Mówi, że chce zwiedzić ze mną świat. Tylko na tym się kończy, a ja już bardziej finansowo nie umiem mu pomóc i irytuje mnie to, że mimo łatwiejszej sytuacji teraz wciąż się nie ogarnął. No właśnie
O wolnych dniach napisałam ^^^ w tym samym poście. Zawsze to ja troszczylam się o to, byśmy mieli czas dla siebie. Wakacje, wypad nad morze, do parku, na obiad, do kina. Nawet na głupie zakupy ze mną. Te same dni wolne, chociaż jeden w tygodniu, bo w drugi niech robi co chce. Zawsze spedzalismy czas razem jeśli tego chcieliśmy, zawsze po pracy wracałam do domu. Teraz od dwóch tygodni mamy różne zmiany i jest ciężej, bo w tym samym czasie ja miałam plany ze znajomymi (a jeszcze niedawno mówił, że to tylko tydzień, że ja dam radę z tęsknotą..). I TŻ mówi, że on się na to cieszy, tylko znowu - sprawa tego, że ja mam więcej facetów jako znajomych, niż dziewczyn. Trzy dziewczyny z którymi spotykam się raz do roku vs niezliczona ilość facetów. Tylko, że on to wiedział od pierwszego dnia, że mnie dziewczyny zawiodły i ciężko mi zbudować damskie relacje. Mojego najlepszego kumpla poznał we Włoszech, polubił go - ciekawe co by mówił gdyby wiedział ile razy z nim byłam na kolacji i drinkach i w kinie i na imprezach i ile razy przez cztery lata do niczego to nie doprowadziło. Ja nie wiem jak normalni ludzie spędzają czas, żeby nie było zbyt romantycznie.. Stres całej tej sytuacji. Problemy są stresujące, a ja wiedziałam, że on coś mi zarzuci. I to irracjonalne, bo sumienie mam czyste, ale jednak ta sytuacja siedziała mi na żołądku.

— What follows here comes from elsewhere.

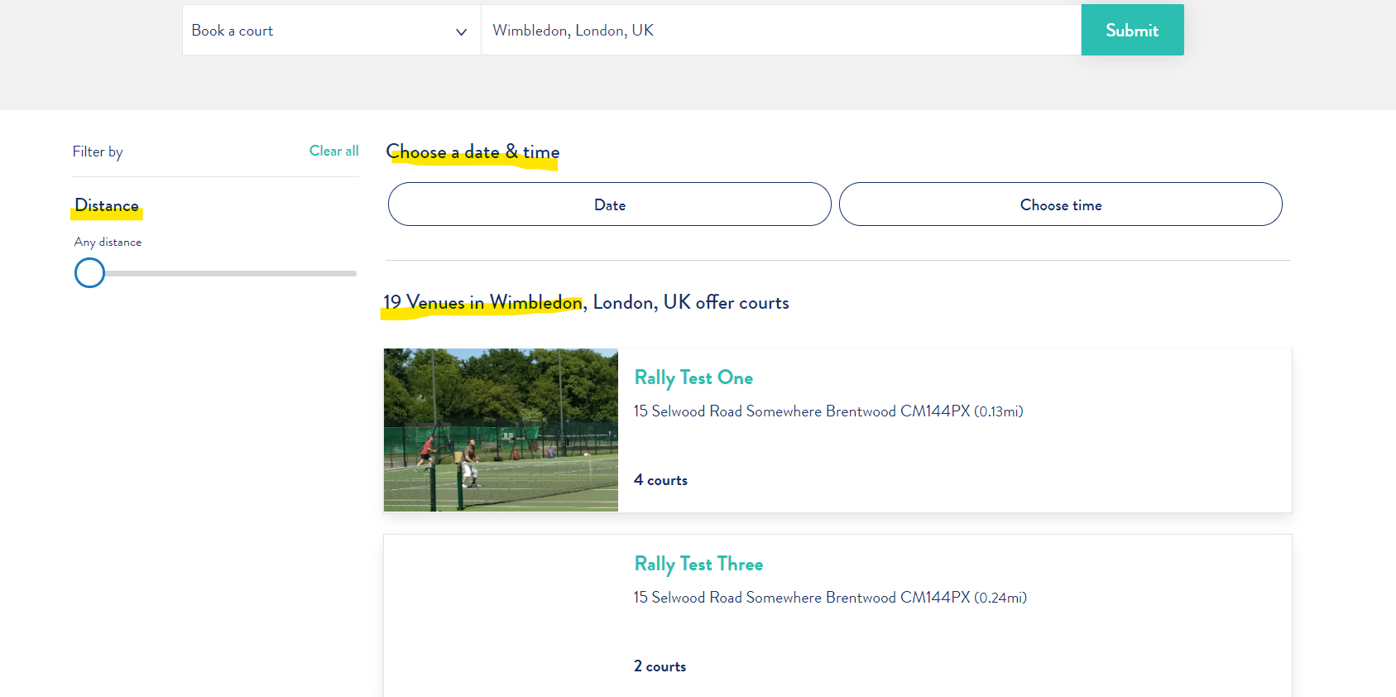Click the Distance slider handle
Viewport: 1396px width, 697px height.
[89, 272]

Związek nie będzie lepszy, jeśli obydwoje mamy gulę w gardle i nie możemy się z czymś pogodzić. Mam po prostu wrażenie, że mimo uczuć nasze światy są tak niedobrane... Ale on naprawdę mnie kocha i ja jego też. Kocha mnie przytulać, czesać moje włosy, całować w czoło, wychodzić po mnie na przystanek o trzeciej w nocy, wszystkie te małe rzeczy. I może mi się naprawdę we łbie poprzewracało, że widzę gdzieś problemy.